Stored items
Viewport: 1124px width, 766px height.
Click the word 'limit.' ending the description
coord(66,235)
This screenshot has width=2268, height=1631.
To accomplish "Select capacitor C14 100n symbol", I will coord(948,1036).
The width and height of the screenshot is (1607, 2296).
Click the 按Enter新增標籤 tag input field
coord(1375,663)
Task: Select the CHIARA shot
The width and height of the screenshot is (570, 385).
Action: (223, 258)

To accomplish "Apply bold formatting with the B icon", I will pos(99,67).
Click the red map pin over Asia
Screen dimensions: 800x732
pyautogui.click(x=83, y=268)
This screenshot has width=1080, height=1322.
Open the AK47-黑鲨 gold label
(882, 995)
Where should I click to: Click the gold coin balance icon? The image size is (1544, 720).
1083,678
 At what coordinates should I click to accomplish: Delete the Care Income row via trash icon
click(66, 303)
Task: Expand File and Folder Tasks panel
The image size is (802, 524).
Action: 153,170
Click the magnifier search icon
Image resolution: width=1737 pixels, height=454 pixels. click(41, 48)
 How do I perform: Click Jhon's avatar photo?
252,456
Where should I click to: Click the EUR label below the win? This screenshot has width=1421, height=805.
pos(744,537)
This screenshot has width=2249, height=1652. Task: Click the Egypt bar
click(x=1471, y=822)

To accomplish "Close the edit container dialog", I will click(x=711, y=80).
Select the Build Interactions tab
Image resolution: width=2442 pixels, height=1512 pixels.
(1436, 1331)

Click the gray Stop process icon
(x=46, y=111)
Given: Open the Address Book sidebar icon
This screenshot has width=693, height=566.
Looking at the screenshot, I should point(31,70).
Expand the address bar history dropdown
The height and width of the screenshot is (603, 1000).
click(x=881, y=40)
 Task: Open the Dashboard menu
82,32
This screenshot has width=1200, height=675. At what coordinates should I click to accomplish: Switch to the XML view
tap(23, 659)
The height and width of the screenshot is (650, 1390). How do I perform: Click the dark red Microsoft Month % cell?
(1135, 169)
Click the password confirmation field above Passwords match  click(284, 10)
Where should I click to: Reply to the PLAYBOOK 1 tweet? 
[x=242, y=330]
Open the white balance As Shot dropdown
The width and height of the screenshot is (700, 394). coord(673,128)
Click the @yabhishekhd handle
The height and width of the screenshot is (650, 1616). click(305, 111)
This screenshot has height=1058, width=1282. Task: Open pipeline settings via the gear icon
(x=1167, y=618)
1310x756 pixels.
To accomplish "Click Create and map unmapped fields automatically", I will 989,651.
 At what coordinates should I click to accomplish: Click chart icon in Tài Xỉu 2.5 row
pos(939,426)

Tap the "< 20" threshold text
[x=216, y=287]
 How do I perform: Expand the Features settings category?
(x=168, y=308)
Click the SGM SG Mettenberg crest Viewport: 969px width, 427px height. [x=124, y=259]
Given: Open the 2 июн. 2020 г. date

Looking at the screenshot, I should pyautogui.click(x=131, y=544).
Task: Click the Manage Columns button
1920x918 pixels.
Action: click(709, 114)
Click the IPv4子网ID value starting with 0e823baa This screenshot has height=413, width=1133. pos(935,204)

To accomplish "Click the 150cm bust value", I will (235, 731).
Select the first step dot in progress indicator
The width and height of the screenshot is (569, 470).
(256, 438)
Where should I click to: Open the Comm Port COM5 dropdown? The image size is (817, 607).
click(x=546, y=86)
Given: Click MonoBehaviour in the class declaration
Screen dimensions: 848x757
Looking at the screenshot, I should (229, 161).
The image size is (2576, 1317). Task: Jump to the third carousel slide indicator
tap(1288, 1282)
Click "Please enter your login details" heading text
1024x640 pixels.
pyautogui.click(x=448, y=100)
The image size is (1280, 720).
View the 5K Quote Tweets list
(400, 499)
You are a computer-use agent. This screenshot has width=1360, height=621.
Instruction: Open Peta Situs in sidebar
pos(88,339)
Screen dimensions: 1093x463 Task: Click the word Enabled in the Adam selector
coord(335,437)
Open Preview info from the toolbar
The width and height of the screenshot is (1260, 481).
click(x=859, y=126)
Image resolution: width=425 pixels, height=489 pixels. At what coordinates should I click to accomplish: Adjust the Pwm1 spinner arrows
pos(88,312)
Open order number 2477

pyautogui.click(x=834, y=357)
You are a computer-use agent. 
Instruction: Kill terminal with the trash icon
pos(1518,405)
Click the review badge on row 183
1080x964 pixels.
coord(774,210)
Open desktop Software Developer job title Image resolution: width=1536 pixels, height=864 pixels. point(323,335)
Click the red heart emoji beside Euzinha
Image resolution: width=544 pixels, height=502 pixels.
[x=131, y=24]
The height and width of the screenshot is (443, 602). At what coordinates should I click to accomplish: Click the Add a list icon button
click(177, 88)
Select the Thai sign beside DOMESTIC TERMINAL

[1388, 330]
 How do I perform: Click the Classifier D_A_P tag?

- What you need to do -
Reproduce the entries above in full, so that each one reads exactly as before.

- Exercise output -
Viewport: 1124px width, 766px height.
Click the word 'limit.' ending the description
coord(66,235)
This screenshot has width=2268, height=1631.
To accomplish "Select capacitor C14 100n symbol", I will coord(948,1036).
The width and height of the screenshot is (1607, 2296).
Click the 按Enter新增標籤 tag input field
coord(1375,663)
Task: Select the CHIARA shot
The width and height of the screenshot is (570, 385).
Action: (223, 258)

To accomplish "Apply bold formatting with the B icon", I will pos(99,67).
Click the red map pin over Asia
Screen dimensions: 800x732
pyautogui.click(x=83, y=268)
This screenshot has width=1080, height=1322.
Open the AK47-黑鲨 gold label
(882, 995)
Where should I click to: Click the gold coin balance icon? The image size is (1544, 720).
1083,678
 At what coordinates should I click to accomplish: Delete the Care Income row via trash icon
click(66, 303)
Task: Expand File and Folder Tasks panel
The image size is (802, 524).
Action: 153,170
Click the magnifier search icon
Image resolution: width=1737 pixels, height=454 pixels. click(41, 48)
 How do I perform: Click Jhon's avatar photo?
252,456
Where should I click to: Click the EUR label below the win? This screenshot has width=1421, height=805.
pos(744,537)
This screenshot has width=2249, height=1652. Task: Click the Egypt bar
click(x=1471, y=822)

To accomplish "Close the edit container dialog", I will click(x=711, y=80).
Select the Build Interactions tab
Image resolution: width=2442 pixels, height=1512 pixels.
(1436, 1331)

Click the gray Stop process icon
(x=46, y=111)
Given: Open the Address Book sidebar icon
This screenshot has width=693, height=566.
Looking at the screenshot, I should point(31,70).
Expand the address bar history dropdown
The height and width of the screenshot is (603, 1000).
click(x=881, y=40)
 Task: Open the Dashboard menu
82,32
This screenshot has width=1200, height=675. At what coordinates should I click to accomplish: Switch to the XML view
tap(23, 659)
The height and width of the screenshot is (650, 1390). How do I perform: Click the dark red Microsoft Month % cell?
(1135, 169)
Click the password confirmation field above Passwords match  click(284, 10)
Where should I click to: Reply to the PLAYBOOK 1 tweet? 
[x=242, y=330]
Open the white balance As Shot dropdown
The width and height of the screenshot is (700, 394). coord(673,128)
Click the @yabhishekhd handle
The height and width of the screenshot is (650, 1616). click(305, 111)
This screenshot has height=1058, width=1282. Task: Open pipeline settings via the gear icon
(x=1167, y=618)
1310x756 pixels.
To accomplish "Click Create and map unmapped fields automatically", I will 989,651.
 At what coordinates should I click to accomplish: Click chart icon in Tài Xỉu 2.5 row
pos(939,426)

Tap the "< 20" threshold text
[x=216, y=287]
 How do I perform: Expand the Features settings category?
(x=168, y=308)
Click the SGM SG Mettenberg crest Viewport: 969px width, 427px height. [x=124, y=259]
Given: Open the 2 июн. 2020 г. date

Looking at the screenshot, I should pyautogui.click(x=131, y=544).
Task: Click the Manage Columns button
1920x918 pixels.
Action: click(709, 114)
Click the IPv4子网ID value starting with 0e823baa This screenshot has height=413, width=1133. pos(935,204)

To accomplish "Click the 150cm bust value", I will (235, 731).
Select the first step dot in progress indicator
The width and height of the screenshot is (569, 470).
(256, 438)
Where should I click to: Open the Comm Port COM5 dropdown? The image size is (817, 607).
click(x=546, y=86)
Given: Click MonoBehaviour in the class declaration
Screen dimensions: 848x757
Looking at the screenshot, I should (229, 161).
The image size is (2576, 1317). Task: Jump to the third carousel slide indicator
tap(1288, 1282)
Click "Please enter your login details" heading text
1024x640 pixels.
pyautogui.click(x=448, y=100)
The image size is (1280, 720).
View the 5K Quote Tweets list
(400, 499)
You are a computer-use agent. This screenshot has width=1360, height=621.
Instruction: Open Peta Situs in sidebar
pos(88,339)
Screen dimensions: 1093x463 Task: Click the word Enabled in the Adam selector
coord(335,437)
Open Preview info from the toolbar
The width and height of the screenshot is (1260, 481).
click(x=859, y=126)
Image resolution: width=425 pixels, height=489 pixels. At what coordinates should I click to accomplish: Adjust the Pwm1 spinner arrows
pos(88,312)
Open order number 2477

pyautogui.click(x=834, y=357)
You are a computer-use agent. 
Instruction: Kill terminal with the trash icon
pos(1518,405)
Click the review badge on row 183
1080x964 pixels.
coord(774,210)
Open desktop Software Developer job title Image resolution: width=1536 pixels, height=864 pixels. point(323,335)
Click the red heart emoji beside Euzinha
Image resolution: width=544 pixels, height=502 pixels.
[x=131, y=24]
The height and width of the screenshot is (443, 602). At what coordinates should I click to accomplish: Click the Add a list icon button
click(177, 88)
Select the Thai sign beside DOMESTIC TERMINAL

[1388, 330]
 How do I perform: Click the Classifier D_A_P tag?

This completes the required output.